> **Problem**: Starting with the line that has "Given: Click the Прибавить громкость button" in the records below and ending with the line that has "830x995 pixels.", output those lines exactly and nothing more; omit the pictures.

> **Source data**:

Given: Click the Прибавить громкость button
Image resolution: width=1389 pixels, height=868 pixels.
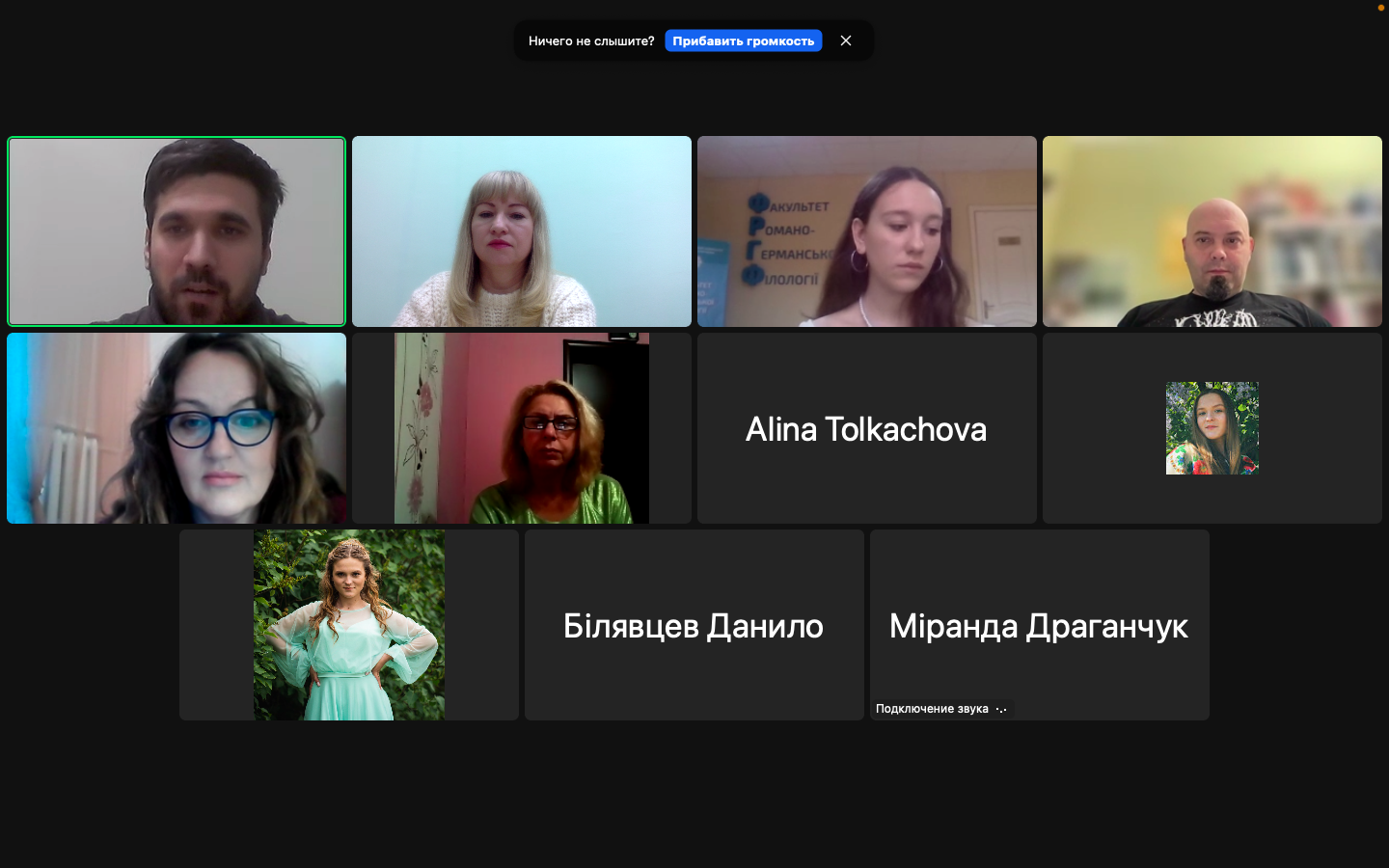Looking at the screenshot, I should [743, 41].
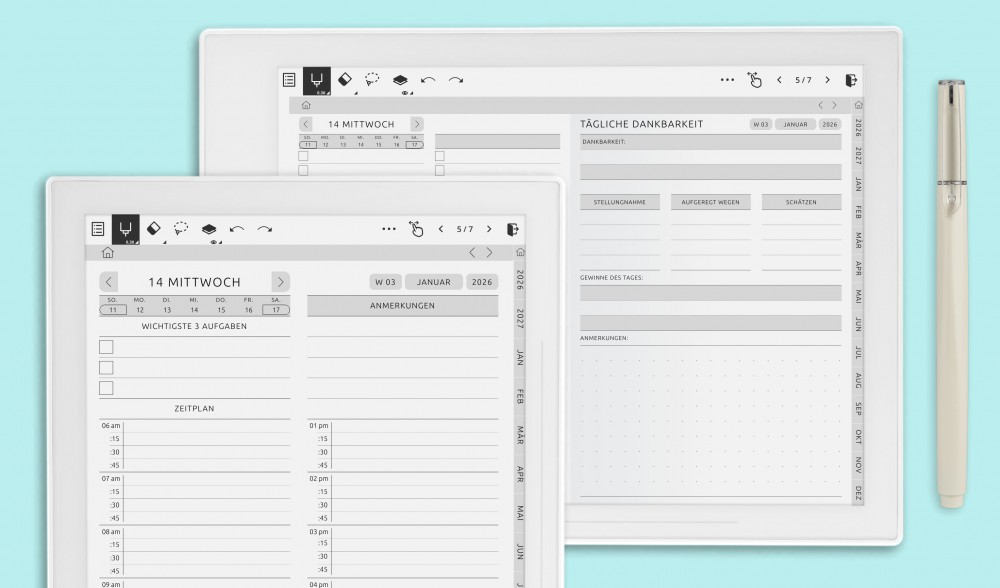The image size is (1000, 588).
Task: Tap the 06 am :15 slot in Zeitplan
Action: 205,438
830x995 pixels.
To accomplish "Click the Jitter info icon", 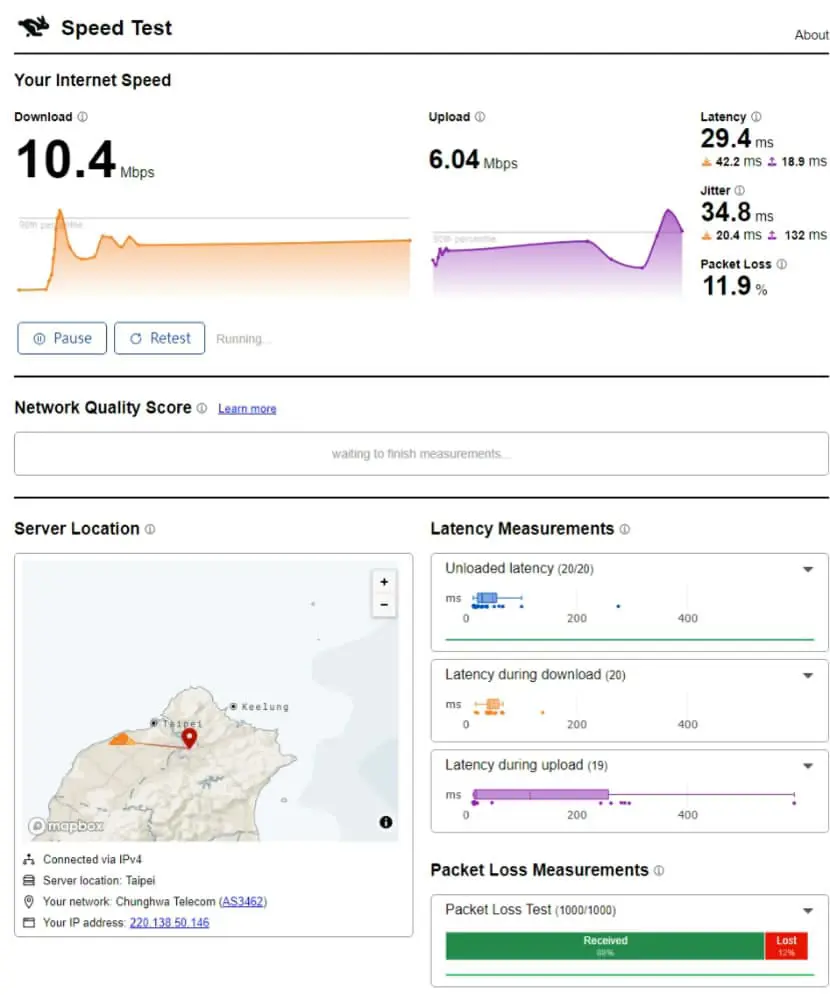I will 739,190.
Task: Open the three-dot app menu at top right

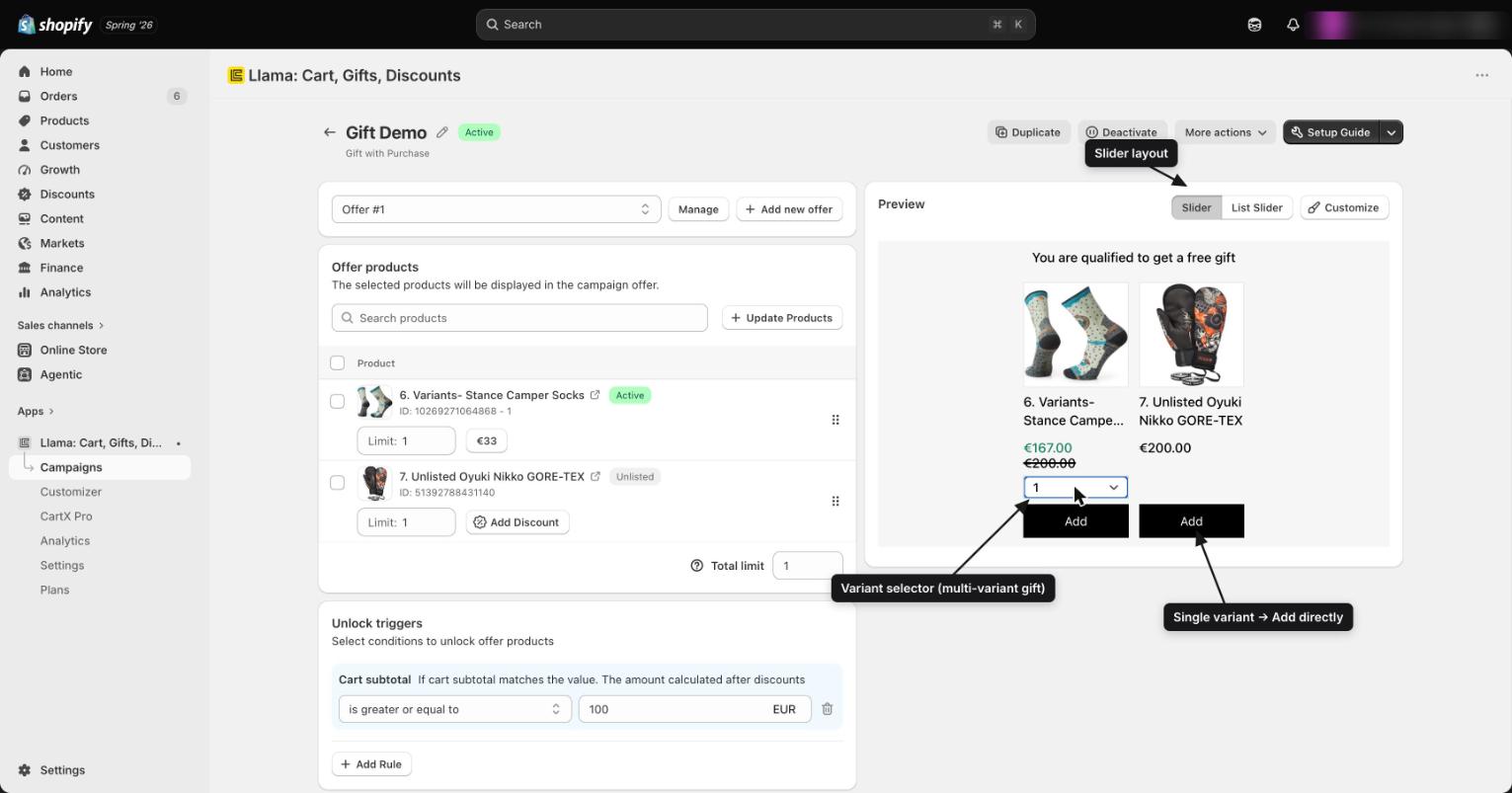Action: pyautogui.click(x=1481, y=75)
...
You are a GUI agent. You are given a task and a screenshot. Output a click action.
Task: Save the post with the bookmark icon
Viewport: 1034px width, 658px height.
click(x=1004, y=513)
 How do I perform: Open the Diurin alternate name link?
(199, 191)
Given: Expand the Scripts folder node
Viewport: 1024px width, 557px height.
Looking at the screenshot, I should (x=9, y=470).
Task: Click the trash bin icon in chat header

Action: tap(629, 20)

> **Expected answer**:
Given: Click the Прибавить громкость button
Image resolution: width=1389 pixels, height=868 pixels.
Looking at the screenshot, I should [743, 41].
The image size is (1000, 588).
Task: Tap the 06 am :15 slot in Zeitplan
Action: 205,438
830x995 pixels.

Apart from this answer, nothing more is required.